Утренний поток спешащих на работу сменился упорно бредущими одинокими пенсионерами, катящими какие-то подозрительно одинаковые модели сумок на колесиках. Их иногда разбавляли мамочки, рулящие свои коляски прямым фарватером. Первые раздражали Любу возможным сценарием будущего, вторые бесили не случившимся.
Люба свернула с центральной улицы, с ее пугающе прямыми линиями, в лабиринт точечных застроек и детских площадок, с краснеющими листьями клена на мокрых скамейках. Проходя мимо небольшого магазинчика, она поняла, что надо выпить. Требовалось заглушить проклятый внутренний монолог, бередящий сердце и отвлекающий разум.
Первые сто грамм коньяка ухнули внутрь огненной дорожкой, и что-то разжалось там, в глубине ее женского тела. Люба сидела на мокрой скамейке, между песочницей и синей железной горкой, и молча плакала. Слезы сами текли, и она совершенно не противилась этому явлению. Только иногда делала технический перерыв, отпить из бутылки и закусить шоколадкой с изюмом и орехами.

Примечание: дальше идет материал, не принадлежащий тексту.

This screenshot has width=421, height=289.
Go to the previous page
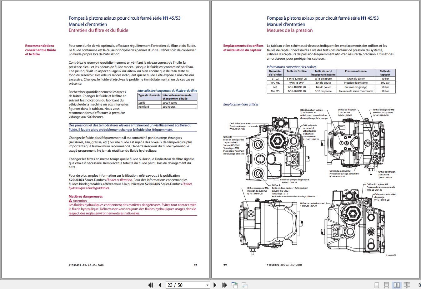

Она и сама не понимала, почему плачет, много всего разного смешалось в одной точке. Злость на маму и подружек, которые все три года их брака пели нескончаемую песню, что Смирнов ей не пара, не перспективен-не нужен, найдем тебе интересного-вот тут есть на примете. Обидная обида на Смирнова, который равнодушно воспринял сообщение о разводе, словно и не было ничего и никогда. А ведь было, безумная страсть, поездки в Прагу, ночные прогулки по Питеру, свадебное платье и кольца. Мечтали о счастье в отдельной квартире, о ребеночке, как будут его растить и кем ему быть...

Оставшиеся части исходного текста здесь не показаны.